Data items
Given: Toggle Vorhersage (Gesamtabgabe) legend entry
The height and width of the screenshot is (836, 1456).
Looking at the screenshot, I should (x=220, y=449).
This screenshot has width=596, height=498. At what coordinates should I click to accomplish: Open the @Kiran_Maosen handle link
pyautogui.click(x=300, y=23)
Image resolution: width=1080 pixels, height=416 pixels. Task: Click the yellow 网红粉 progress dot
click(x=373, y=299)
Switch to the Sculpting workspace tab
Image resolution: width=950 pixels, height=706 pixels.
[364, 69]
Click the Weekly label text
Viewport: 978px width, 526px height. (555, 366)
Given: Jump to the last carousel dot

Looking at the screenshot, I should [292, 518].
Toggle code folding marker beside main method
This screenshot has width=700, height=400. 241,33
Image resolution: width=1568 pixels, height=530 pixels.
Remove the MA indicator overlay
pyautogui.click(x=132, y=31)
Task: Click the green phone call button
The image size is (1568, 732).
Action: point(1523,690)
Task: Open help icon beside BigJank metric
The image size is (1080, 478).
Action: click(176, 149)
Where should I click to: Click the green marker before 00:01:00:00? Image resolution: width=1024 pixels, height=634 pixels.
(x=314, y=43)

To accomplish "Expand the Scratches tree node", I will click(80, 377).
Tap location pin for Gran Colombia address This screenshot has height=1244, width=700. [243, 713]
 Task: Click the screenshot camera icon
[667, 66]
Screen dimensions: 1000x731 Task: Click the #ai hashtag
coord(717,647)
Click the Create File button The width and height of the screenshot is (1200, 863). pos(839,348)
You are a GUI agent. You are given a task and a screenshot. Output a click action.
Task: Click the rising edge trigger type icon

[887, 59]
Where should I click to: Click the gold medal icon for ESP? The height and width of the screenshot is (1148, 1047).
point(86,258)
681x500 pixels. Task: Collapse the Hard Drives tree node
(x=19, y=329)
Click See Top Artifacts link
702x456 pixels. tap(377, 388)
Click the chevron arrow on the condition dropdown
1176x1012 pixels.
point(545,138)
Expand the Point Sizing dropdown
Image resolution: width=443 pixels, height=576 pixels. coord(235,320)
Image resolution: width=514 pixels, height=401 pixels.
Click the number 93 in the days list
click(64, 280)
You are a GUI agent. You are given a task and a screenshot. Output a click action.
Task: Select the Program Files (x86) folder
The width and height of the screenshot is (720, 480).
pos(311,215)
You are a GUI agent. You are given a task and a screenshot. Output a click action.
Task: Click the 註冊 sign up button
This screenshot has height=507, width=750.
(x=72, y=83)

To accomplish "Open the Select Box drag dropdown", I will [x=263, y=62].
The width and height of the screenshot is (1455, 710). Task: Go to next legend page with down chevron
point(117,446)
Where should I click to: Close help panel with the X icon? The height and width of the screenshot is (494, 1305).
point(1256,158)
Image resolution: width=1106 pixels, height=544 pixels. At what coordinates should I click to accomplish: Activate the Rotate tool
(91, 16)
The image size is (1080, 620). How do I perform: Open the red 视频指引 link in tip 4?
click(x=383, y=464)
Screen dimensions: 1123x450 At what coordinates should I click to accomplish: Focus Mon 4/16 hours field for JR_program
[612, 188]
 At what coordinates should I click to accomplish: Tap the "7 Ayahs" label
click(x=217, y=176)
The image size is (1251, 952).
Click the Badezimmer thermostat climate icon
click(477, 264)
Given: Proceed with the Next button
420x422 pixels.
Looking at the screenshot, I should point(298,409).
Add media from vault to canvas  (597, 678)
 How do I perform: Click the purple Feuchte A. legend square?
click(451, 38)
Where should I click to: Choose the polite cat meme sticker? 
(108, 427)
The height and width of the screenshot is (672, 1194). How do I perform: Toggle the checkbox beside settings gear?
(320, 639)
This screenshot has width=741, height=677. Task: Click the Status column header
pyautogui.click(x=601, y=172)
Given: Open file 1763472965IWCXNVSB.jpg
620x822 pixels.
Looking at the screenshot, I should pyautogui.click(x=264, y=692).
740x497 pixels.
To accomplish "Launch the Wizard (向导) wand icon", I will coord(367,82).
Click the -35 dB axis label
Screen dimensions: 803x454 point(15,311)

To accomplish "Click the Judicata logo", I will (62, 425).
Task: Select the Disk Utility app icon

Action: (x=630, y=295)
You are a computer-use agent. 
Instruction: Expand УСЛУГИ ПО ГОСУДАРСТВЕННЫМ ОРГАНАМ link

■ PROBLEM STATEMENT
Return each entry exactly. Leave none out.

■ TASK RESPONSE
Given: Toggle Vorhersage (Gesamtabgabe) legend entry
The height and width of the screenshot is (836, 1456).
Looking at the screenshot, I should (x=220, y=449).
This screenshot has width=596, height=498. At what coordinates should I click to accomplish: Open the @Kiran_Maosen handle link
pyautogui.click(x=300, y=23)
Image resolution: width=1080 pixels, height=416 pixels. Task: Click the yellow 网红粉 progress dot
click(x=373, y=299)
Switch to the Sculpting workspace tab
Image resolution: width=950 pixels, height=706 pixels.
[364, 69]
Click the Weekly label text
Viewport: 978px width, 526px height. (555, 366)
Given: Jump to the last carousel dot

Looking at the screenshot, I should [292, 518].
Toggle code folding marker beside main method
This screenshot has width=700, height=400. 241,33
Image resolution: width=1568 pixels, height=530 pixels.
Remove the MA indicator overlay
pyautogui.click(x=132, y=31)
Task: Click the green phone call button
The image size is (1568, 732).
Action: point(1523,690)
Task: Open help icon beside BigJank metric
The image size is (1080, 478).
Action: click(176, 149)
Where should I click to: Click the green marker before 00:01:00:00? Image resolution: width=1024 pixels, height=634 pixels.
(x=314, y=43)

To accomplish "Expand the Scratches tree node", I will click(80, 377).
Tap location pin for Gran Colombia address This screenshot has height=1244, width=700. [243, 713]
 Task: Click the screenshot camera icon
[667, 66]
Screen dimensions: 1000x731 Task: Click the #ai hashtag
coord(717,647)
Click the Create File button The width and height of the screenshot is (1200, 863). pos(839,348)
You are a GUI agent. You are given a task and a screenshot. Output a click action.
Task: Click the rising edge trigger type icon

[887, 59]
Where should I click to: Click the gold medal icon for ESP? The height and width of the screenshot is (1148, 1047).
point(86,258)
681x500 pixels. Task: Collapse the Hard Drives tree node
(x=19, y=329)
Click See Top Artifacts link
702x456 pixels. tap(377, 388)
Click the chevron arrow on the condition dropdown
1176x1012 pixels.
point(545,138)
Expand the Point Sizing dropdown
Image resolution: width=443 pixels, height=576 pixels. coord(235,320)
Image resolution: width=514 pixels, height=401 pixels.
Click the number 93 in the days list
click(64, 280)
You are a GUI agent. You are given a task and a screenshot. Output a click action.
Task: Select the Program Files (x86) folder
The width and height of the screenshot is (720, 480).
pos(311,215)
You are a GUI agent. You are given a task and a screenshot. Output a click action.
Task: Click the 註冊 sign up button
This screenshot has height=507, width=750.
(x=72, y=83)

To accomplish "Open the Select Box drag dropdown", I will [x=263, y=62].
The width and height of the screenshot is (1455, 710). Task: Go to next legend page with down chevron
point(117,446)
Where should I click to: Close help panel with the X icon? The height and width of the screenshot is (494, 1305).
point(1256,158)
Image resolution: width=1106 pixels, height=544 pixels. At what coordinates should I click to accomplish: Activate the Rotate tool
(91, 16)
The image size is (1080, 620). How do I perform: Open the red 视频指引 link in tip 4?
click(x=383, y=464)
Screen dimensions: 1123x450 At what coordinates should I click to accomplish: Focus Mon 4/16 hours field for JR_program
[612, 188]
 At what coordinates should I click to accomplish: Tap the "7 Ayahs" label
click(x=217, y=176)
The image size is (1251, 952).
Click the Badezimmer thermostat climate icon
click(477, 264)
Given: Proceed with the Next button
420x422 pixels.
Looking at the screenshot, I should point(298,409).
Add media from vault to canvas  (597, 678)
 How do I perform: Click the purple Feuchte A. legend square?
click(451, 38)
Where should I click to: Choose the polite cat meme sticker? 
(108, 427)
The height and width of the screenshot is (672, 1194). How do I perform: Toggle the checkbox beside settings gear?
(320, 639)
This screenshot has width=741, height=677. Task: Click the Status column header
pyautogui.click(x=601, y=172)
Given: Open file 1763472965IWCXNVSB.jpg
620x822 pixels.
Looking at the screenshot, I should pyautogui.click(x=264, y=692).
740x497 pixels.
To accomplish "Launch the Wizard (向导) wand icon", I will coord(367,82).
Click the -35 dB axis label
Screen dimensions: 803x454 point(15,311)

To accomplish "Click the Judicata logo", I will (62, 425).
Task: Select the Disk Utility app icon

Action: (x=630, y=295)
You are a computer-use agent. 
Instruction: Expand УСЛУГИ ПО ГОСУДАРСТВЕННЫМ ОРГАНАМ link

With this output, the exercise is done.